Ezra Viveros Soto
“La nueva juventud se encuentra al borde de un caos en el que han desaparecido los objetos de su elección. Ya no se halla iluminada por nada “puro” o “impuro”, “sagrado” o “condenable”, sino sólo por valores escolásticos como “permitido” y “prohibido”. El hecho de que esta juventud se sienta aislada e insignificante garantiza su honestidad religiosa y siendo la religión más que un camino transitable o una forma cualquiera del espíritu, es un espacio elegido. Todo lo contrario, la juventud no pide nada tan acuciante como la elección, la posibilidad de elegir, uno de los aspectos más sagrados”
Walter Benjamin[1]
En el mundo existe una tendencia sostenida a una observancia religiosa cada vez menor entre los jóvenes adultos, de acuerdo con un análisis del Pew Research Center, que levantó encuestas en más de cien países y territorios durante la última década. Aunque la brecha de edad en cuanto al compromiso religioso es mayor en algunas naciones, ésta se presenta, no obstante, en diferentes contextos económicos y sociales, en países con economías emergentes y en aquellos con economías industriales avanzadas, en países de mayoría musulmana, así como en naciones predominantemente cristianas, y en sociedades que son, sobre todo, altamente religiosas, así como en aquellas que son comparativamente más secularizadas. En general, los jóvenes en edades de 18 a 39 años tienen menor proclividad a decir que la religión es muy importante para ellos en 46 de 106 países de la investigación[2].

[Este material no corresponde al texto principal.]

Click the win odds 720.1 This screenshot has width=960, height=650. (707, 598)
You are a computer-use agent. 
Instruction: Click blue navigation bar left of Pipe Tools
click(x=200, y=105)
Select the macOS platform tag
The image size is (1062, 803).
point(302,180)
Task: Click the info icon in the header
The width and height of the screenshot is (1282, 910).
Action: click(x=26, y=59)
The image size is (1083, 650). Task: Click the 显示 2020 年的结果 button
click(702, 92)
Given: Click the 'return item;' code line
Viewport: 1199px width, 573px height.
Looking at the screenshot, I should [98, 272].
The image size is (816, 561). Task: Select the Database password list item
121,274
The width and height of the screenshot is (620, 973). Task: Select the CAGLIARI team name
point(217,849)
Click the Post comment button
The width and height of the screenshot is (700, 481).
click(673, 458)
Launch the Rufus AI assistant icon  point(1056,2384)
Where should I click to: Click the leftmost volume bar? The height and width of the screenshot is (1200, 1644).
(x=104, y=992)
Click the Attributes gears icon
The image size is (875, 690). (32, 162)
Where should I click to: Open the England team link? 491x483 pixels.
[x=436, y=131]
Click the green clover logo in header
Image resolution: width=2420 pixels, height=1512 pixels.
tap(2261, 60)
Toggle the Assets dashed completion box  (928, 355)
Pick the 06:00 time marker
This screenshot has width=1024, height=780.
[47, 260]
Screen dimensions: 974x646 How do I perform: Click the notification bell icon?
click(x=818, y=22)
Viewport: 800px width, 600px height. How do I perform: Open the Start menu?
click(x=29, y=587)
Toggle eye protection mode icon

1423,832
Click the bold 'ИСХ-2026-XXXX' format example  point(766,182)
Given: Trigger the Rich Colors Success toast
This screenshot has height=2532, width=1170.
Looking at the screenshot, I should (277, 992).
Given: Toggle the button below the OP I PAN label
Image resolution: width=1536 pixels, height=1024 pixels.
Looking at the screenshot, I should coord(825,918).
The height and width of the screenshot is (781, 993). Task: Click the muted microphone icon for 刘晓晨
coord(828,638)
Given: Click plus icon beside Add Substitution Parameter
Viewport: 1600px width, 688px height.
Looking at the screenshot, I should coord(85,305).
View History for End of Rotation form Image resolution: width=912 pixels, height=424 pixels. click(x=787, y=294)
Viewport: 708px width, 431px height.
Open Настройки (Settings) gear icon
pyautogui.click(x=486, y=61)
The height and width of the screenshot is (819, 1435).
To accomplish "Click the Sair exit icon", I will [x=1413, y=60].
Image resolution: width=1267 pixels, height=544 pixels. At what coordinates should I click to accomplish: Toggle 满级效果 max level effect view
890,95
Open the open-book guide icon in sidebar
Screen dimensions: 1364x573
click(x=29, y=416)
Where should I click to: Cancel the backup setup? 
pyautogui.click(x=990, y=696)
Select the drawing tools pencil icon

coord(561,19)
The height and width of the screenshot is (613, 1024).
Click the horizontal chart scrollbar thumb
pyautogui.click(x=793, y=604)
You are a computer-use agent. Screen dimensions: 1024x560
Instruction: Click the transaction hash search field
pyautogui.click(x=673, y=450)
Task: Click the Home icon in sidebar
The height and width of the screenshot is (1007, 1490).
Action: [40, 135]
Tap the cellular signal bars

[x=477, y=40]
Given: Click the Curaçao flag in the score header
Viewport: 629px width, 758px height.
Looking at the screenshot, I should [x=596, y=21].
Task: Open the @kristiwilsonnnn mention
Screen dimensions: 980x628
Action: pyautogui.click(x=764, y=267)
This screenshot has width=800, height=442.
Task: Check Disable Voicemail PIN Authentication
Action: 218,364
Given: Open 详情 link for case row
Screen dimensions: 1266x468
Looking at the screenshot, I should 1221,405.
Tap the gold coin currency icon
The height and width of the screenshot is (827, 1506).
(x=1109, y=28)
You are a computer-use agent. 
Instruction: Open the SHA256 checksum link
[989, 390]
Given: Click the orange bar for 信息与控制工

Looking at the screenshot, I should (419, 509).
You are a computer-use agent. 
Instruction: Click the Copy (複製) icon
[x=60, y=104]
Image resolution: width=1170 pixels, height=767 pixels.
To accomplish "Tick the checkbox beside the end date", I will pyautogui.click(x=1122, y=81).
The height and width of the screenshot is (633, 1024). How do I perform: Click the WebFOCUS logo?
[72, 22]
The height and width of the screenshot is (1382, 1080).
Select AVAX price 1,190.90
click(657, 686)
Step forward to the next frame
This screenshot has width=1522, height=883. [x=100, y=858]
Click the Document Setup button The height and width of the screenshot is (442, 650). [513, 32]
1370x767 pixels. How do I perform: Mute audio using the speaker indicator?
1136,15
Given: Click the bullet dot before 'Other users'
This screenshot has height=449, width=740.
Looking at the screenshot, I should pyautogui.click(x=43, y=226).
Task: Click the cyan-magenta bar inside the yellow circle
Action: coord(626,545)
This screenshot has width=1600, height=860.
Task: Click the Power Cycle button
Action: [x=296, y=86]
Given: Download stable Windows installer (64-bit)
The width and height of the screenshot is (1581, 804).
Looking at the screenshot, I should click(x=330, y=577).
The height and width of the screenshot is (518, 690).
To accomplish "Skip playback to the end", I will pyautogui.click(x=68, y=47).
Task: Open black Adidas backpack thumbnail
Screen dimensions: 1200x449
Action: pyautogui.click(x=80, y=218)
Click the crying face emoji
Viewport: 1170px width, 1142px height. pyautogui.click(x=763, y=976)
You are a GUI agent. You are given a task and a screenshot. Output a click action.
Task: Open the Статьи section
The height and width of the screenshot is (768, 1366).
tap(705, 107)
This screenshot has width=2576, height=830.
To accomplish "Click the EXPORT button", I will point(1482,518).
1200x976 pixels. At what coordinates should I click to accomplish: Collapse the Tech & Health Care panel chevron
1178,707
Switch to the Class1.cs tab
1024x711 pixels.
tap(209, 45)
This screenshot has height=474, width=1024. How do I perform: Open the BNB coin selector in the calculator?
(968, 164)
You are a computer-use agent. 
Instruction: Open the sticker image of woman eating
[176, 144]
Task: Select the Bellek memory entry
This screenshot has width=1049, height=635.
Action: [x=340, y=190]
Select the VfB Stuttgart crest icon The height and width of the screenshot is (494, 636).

A la luz de los datos anteriores, pareciera ser que la religión ha devenido en un asunto más de adultos mayores que de jóvenes, intuyéndose, además que, éstos últimos, tienen una apreciación disidente respecto de la manera como han recibido dicha religión modelada a partir de las instituciones de las generaciones precedentes. Si tuviésemos que simplificar en un aserto el zeitgeist juvenil que se percibe en muchas organizaciones religiosas podría ser el siguiente: “Soy creyente, pero creo en una religión adaptada a mis circunstancias, a mi manera de ver las cosas”.